Abstract
Members of the ribonuclease (RNase) III family of enzymes are metal-dependent double-strand specific endoribonucleases. They are ubiquitously found and eukaryotic RNase III-like enzymes include Dicer and Drosha, involved in RNA processing and RNA interference. In this work, we have addressed the primary characterization of RNase III from the symbiotic nitrogen-fixing α-proteobacterium Sinorhizobium meliloti. The S. meliloti rnc gene does encode an RNase III-like protein (SmRNase III), with recognizable catalytic and double-stranded RNA (dsRNA)-binding domains that clusters in a branch with its α–proteobacterial counterparts. Purified SmRNase III dimerizes, is active at neutral to alkaline pH and behaves as a strict metal cofactor-dependent double-strand endoribonuclease, with catalytic features distinguishable from those of the prototypical member of the family, the Escherichia coli ortholog (EcRNase III). SmRNase III prefers Mn2+ rather than Mg2+ as metal cofactor, cleaves the generic structured R1.1 substrate at a site atypical for RNase III cleavage, and requires higher cofactor concentrations and longer dsRNA substrates than EcRNase III for optimal activity. Furthermore, the ultraconserved E125 amino acid was shown to play a major role in the metal-dependent catalysis of SmRNase III. SmRNase III degrades endogenous RNA substrates of diverse biogenesis with different efficiency, and is involved in the maturation of the 23S rRNA. SmRNase III loss-of-function neither compromises viability nor alters morphology of S. meliloti cells, but influences growth, nodulation kinetics, the onset of nitrogen fixation and the overall symbiotic efficiency of this bacterium on the roots of its legume host, alfalfa, which ultimately affects plant growth.
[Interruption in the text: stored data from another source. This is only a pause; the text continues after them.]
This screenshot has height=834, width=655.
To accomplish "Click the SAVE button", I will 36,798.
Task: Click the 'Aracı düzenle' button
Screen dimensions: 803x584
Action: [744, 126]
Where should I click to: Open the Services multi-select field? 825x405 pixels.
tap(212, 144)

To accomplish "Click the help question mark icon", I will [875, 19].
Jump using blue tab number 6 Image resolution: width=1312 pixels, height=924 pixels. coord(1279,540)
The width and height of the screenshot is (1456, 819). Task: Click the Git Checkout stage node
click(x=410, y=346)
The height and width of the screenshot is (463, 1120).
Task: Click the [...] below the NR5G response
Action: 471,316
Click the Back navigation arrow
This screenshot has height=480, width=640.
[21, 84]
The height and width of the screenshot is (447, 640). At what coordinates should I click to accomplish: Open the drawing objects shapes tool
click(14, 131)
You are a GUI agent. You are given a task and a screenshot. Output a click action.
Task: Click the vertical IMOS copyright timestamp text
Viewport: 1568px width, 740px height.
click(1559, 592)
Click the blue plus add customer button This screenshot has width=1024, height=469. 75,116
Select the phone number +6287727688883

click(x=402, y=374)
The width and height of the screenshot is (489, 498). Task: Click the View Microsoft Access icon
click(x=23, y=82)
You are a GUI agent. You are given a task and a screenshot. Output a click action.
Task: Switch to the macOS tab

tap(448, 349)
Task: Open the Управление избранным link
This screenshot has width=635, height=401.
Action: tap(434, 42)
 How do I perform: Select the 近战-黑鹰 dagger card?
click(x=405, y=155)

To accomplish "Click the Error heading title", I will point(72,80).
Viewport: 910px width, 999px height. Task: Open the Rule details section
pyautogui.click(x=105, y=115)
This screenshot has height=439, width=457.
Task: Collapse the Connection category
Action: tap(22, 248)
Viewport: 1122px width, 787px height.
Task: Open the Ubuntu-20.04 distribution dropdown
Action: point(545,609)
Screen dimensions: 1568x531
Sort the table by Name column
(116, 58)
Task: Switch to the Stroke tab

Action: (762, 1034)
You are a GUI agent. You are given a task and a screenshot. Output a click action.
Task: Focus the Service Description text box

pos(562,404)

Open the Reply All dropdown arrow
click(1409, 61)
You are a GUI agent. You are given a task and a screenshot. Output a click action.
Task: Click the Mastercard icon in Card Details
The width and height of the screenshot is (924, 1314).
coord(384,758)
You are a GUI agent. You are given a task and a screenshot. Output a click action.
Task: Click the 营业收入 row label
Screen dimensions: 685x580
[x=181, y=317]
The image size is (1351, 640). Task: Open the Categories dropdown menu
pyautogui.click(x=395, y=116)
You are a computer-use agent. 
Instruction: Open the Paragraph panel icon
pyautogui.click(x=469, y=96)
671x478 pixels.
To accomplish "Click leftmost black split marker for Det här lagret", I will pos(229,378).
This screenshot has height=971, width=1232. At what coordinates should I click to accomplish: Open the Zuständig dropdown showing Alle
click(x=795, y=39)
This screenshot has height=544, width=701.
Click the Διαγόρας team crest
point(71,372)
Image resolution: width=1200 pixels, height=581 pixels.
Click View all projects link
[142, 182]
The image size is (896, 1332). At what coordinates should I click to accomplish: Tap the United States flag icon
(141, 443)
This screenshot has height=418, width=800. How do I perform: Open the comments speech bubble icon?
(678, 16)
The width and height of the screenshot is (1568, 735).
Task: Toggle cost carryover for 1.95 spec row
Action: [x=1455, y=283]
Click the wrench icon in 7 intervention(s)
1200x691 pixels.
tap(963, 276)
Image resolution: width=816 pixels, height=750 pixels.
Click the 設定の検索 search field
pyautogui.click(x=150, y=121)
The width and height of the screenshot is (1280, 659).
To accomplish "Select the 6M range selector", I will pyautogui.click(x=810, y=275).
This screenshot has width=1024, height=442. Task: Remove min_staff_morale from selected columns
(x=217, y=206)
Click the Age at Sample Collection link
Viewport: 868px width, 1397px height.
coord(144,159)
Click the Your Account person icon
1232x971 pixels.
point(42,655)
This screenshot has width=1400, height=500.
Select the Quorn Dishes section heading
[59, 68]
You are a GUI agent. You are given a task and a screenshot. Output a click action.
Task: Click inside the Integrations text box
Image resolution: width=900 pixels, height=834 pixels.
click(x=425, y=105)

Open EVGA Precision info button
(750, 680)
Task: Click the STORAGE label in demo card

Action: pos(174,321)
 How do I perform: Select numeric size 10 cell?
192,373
Our results support an impact of SmRNase III on nodulation and symbiotic nitrogen fixation in plants.
Highlights
Ribonucleases (RNases) promote processing and degradation of RNA transcripts to rapidly adjust gene expression according to cellular needs
The SmRNase III mutant variants E125A and E125Q were largely inactive on R1.1 in the presence of Mg2+, but retained partially cleavage ability at site a of the substrate when Mn2+ was used as cofactor (Figure 2A; right panels). These results indicate that R1.1 cleavage in reactions involving the wild-type enzyme was protein-specific, further suggesting a major role of the ultraconserved E125 amino acid in the metal-dependent catalysis mediated by SmRNase III
Our data showed that SmRNase III demands significantly higher concentrations of both Mg2+ (10 mM) and Mn2+ (1–50 mM) for R1.1 depletion
Summary
Ribonucleases (RNases) promote processing and degradation of RNA transcripts to rapidly adjust gene expression according to cellular needs. RNase E is regarded as the major single-strand specific endoribonuclease in gram-negative bacteria (Silva et al, 2011). In S. meliloti, this RNase was shown to be required for small RNA (sRNA)-mediated post-transcriptional silencing of quorumsensing and cell cycle related mRNAs (Baumgardt et al, 2014, 2016; Robledo et al, 2015). In gram-positive bacteria, RNA degradation initiates with RNase Y and RNase J1/2 endoribonucleases (Laalami et al, 2014; Durand et al, 2015). The ultraconserved E. coli YbeY protein was characterized as a novel single-strand specific endoribonuclease, whose activity affects ribosome quality control and processing of 16S rRNA 3 -terminus (Jacob et al, 2013). S. meliloti YbeY was shown to promote degradation of mRNAs from transporter genes upon their antisense interaction with the AbcR2 sRNA (Saramago et al, 2017)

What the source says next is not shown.